X_train, X_test, y_train, y_test = train_test_split(X_pca, y, random_state=0)
clf = KNeighborsClassifier(weights='distance', n_jobs=-1)
clf.fit(X_train, y_train)
accuracy = cross_val_score(clf, X_train, y_train, cv = 10, scoring = 'accuracy', n_jobs=-1)
f1_score = cross_val_score(clf, X_train, y_train, cv = 10, scoring = 'f1_macro', n_jobs=-1)
# predict
predict = clf.predict(X_test)
# calculating accuracy
accuracy = accuracy_score(y_test, predict)
print('KNeighbors Classifier model')
print('Accuracy: {:.2f}%'.format(accuracy * 100))

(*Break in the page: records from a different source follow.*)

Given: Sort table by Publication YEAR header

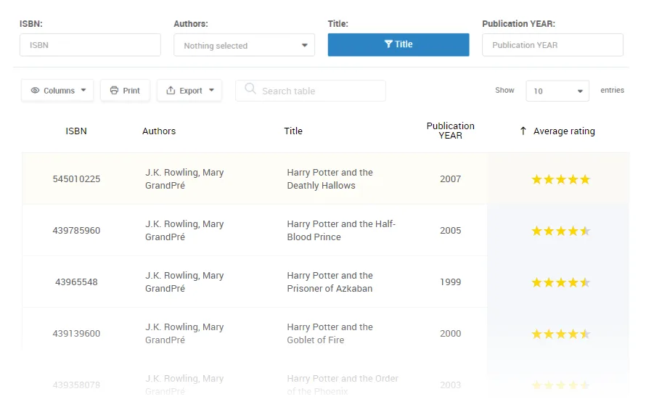Looking at the screenshot, I should pos(450,131).
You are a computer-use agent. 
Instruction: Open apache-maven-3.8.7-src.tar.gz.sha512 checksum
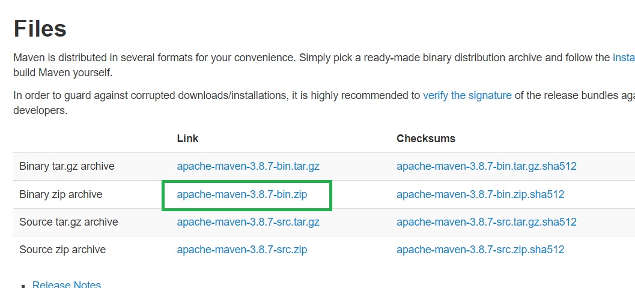tap(487, 222)
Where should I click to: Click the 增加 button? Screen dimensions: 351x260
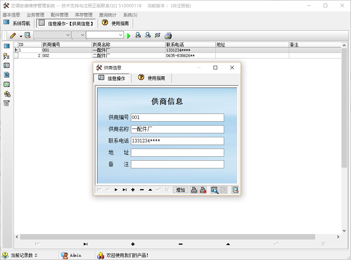pos(181,190)
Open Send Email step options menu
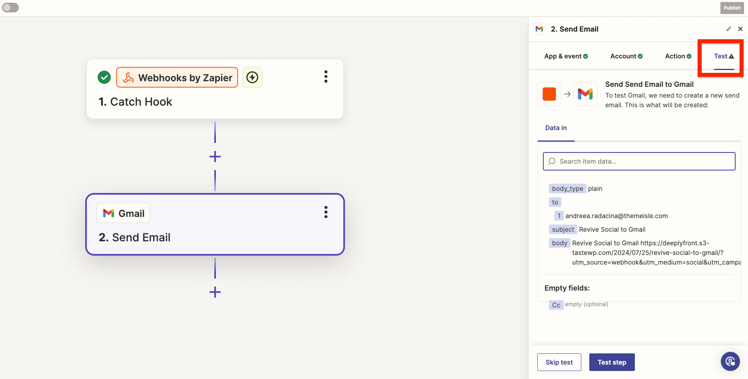The width and height of the screenshot is (748, 379). [326, 212]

knn_classification_report = classification_report(y_test, predict)
print(knn_classification_report)
To test how accurate we can predict the Cover_Type
I used the KNeighborsClassifier
from sklearn, and we got an accuracy of 91.02%
. That is great.
Conclusion
Yes, we can build a model that predicts what types of trees grow in an area based on the surrounding characteristics.
Final Thought
We can use sklearn’s GridSearchCV
to find our features (exhaustive search over specified parameter values for an estimator). Moreover, we should make use of sklearn’s Pipeline
functionality to write clean and manageable code.
One last question, could we use clustering to make our prediction?